* [Available data]
+ + + + + + +

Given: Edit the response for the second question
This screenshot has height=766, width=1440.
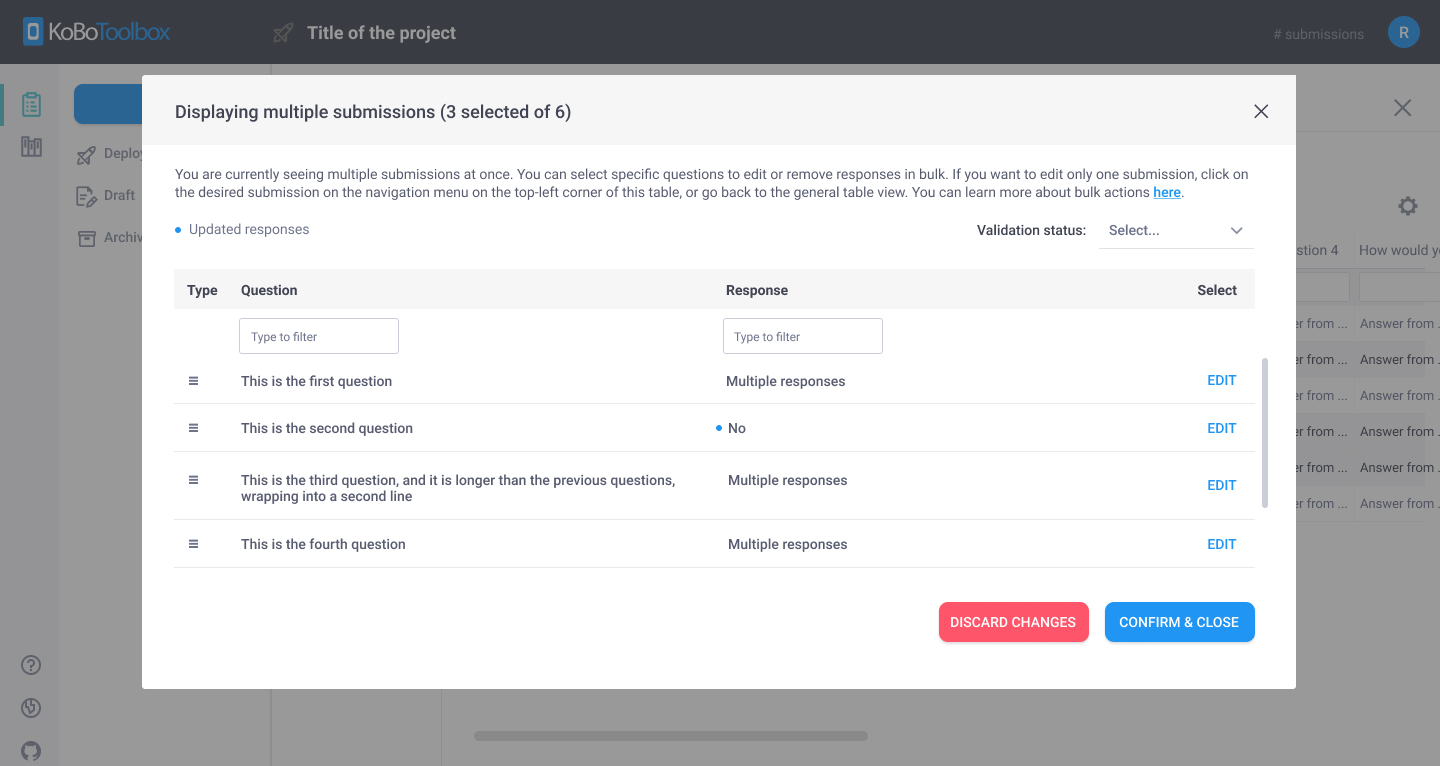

+ + + + + + +

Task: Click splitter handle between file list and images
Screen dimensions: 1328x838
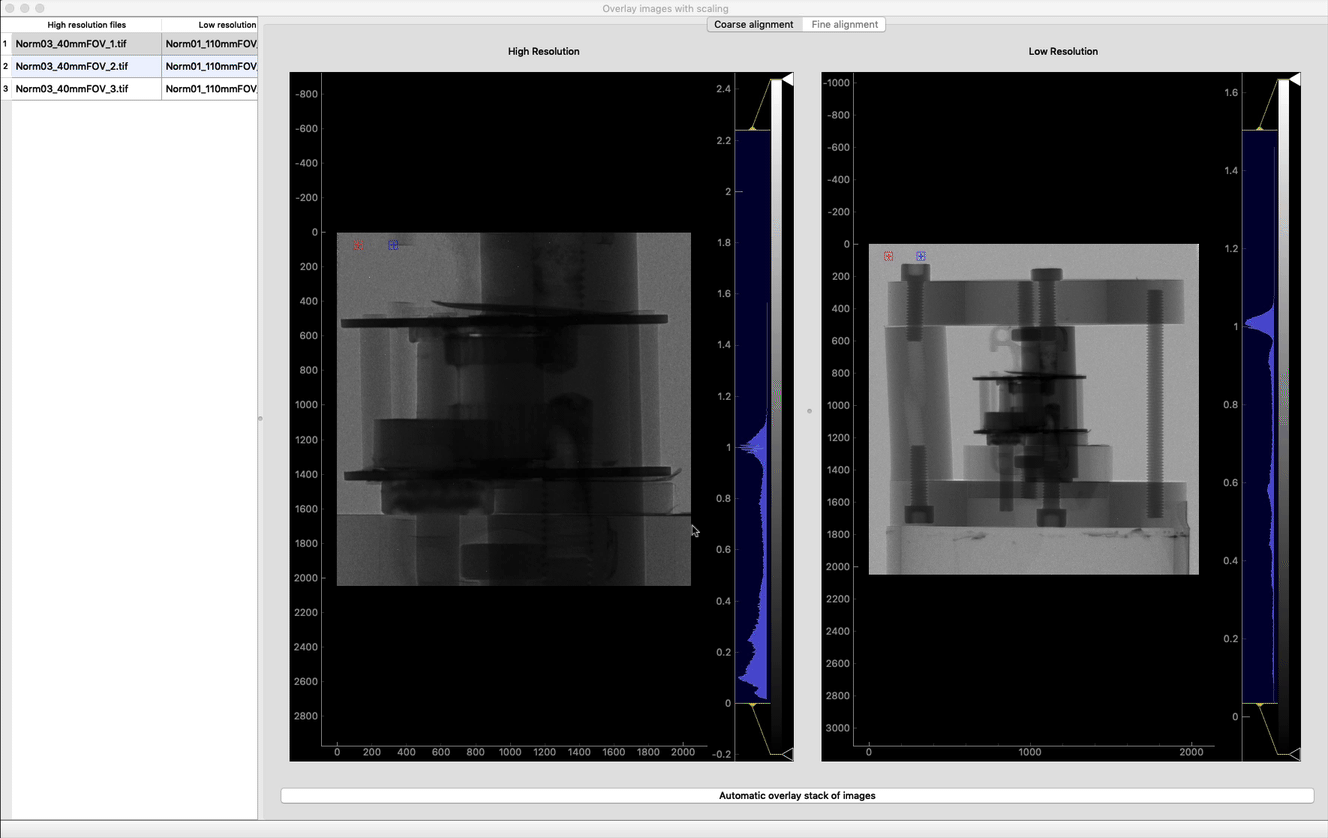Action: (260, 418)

+ + + + + + +

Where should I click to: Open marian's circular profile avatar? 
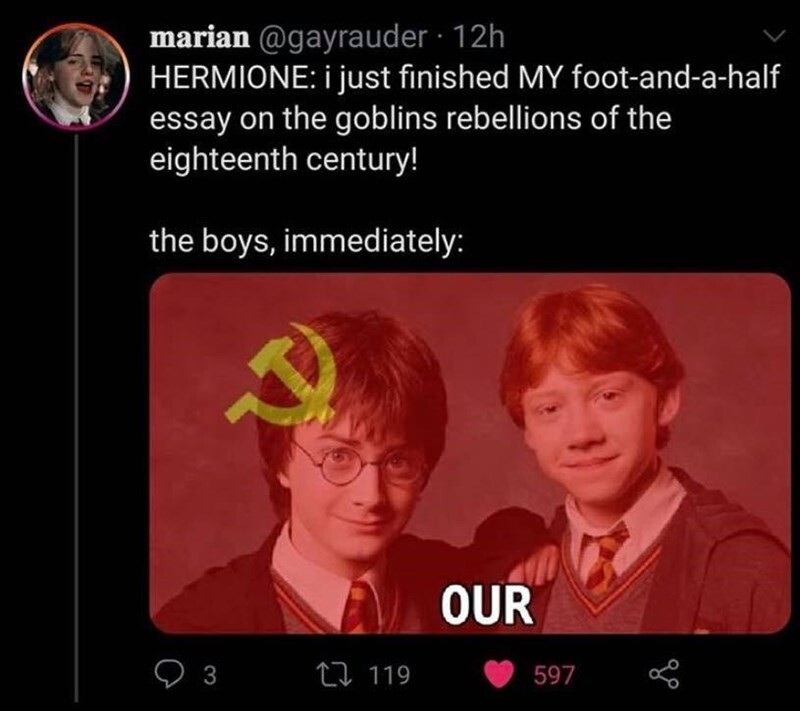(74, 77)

+ + + + + + +

* [Your assignment]
Copy out only the lines above from the one with "Given: Edit the" to the one with "This screenshot has height=766, width=1440.", inclusive, exactly as they stand.

* [Answer section]
Given: Edit the response for the second question
This screenshot has height=766, width=1440.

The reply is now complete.